Influence Mechanism of Crystal Phase Composition on the Fixation of Zinc by Calcium Sulfate

Calcium sulfate coprecipitation is a widely adopted method for removing heavy metal ions in engineering. However, the commonly used dihydrate calcium sulfate (CaSO₄·2H₂O, DH) phase shows limited efficiency in removing Zn²⁺ ions. To enhance this process, we regulated the crystal phase of calcium sulfate and explored how its composition affects the mechanism of Zn²⁺ immobilization. Coprecipitation experiments indicate that as the molar fraction of hemihydrate calcium sulfate (CaSO₄·0.5H₂O, HH) increases in the mixture, the efficiency of Zn²⁺ immobilization by calcium sulfate improves.

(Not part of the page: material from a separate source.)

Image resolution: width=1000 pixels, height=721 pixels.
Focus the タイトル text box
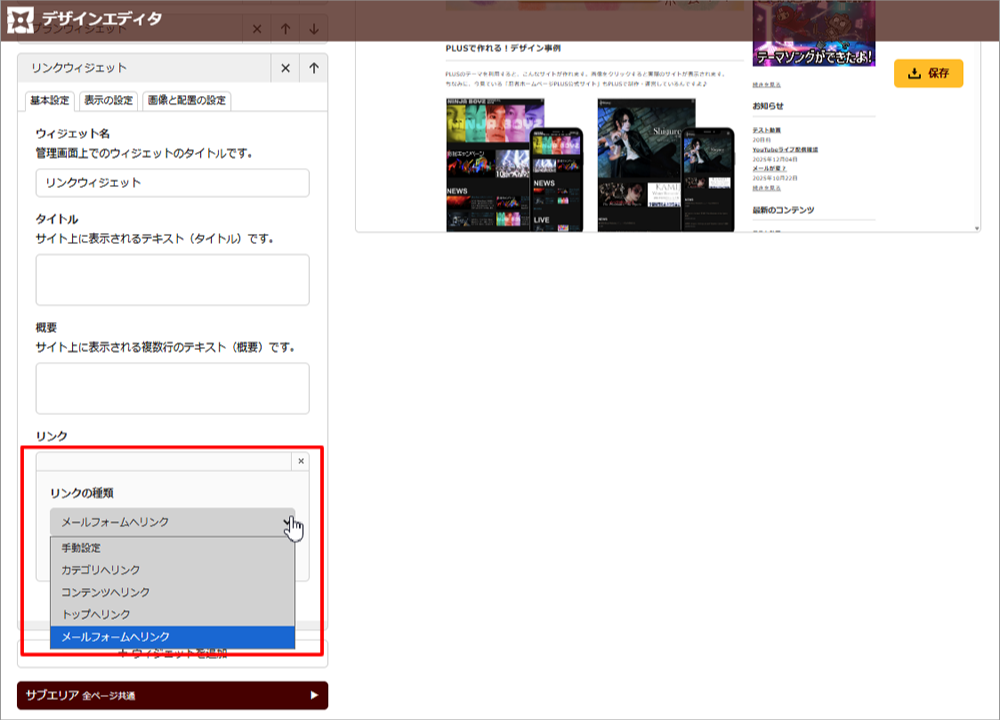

When the HH molar fraction surpasses 15.6%, the immobilization capacity levels off. Mechanistic studies show that Zn²⁺ is mainly immobilized through structural doping within the crystal’s water channels rather than by surface adsorption. In both DH and HH, zinc ions occupy these water channels instead of replacing Ca²⁺ ions. The larger water channels in HH contribute to its greater capacity for zinc ion immobilization. However, high-concentration Na⁺ ions interfere with HH formation, preventing further increases in zinc ion immobilization capacity and causing it to reach equilibrium. This research offers theoretical insights for optimizing calcium sulfate coprecipitation in managing heavy metal pollution in water bodies.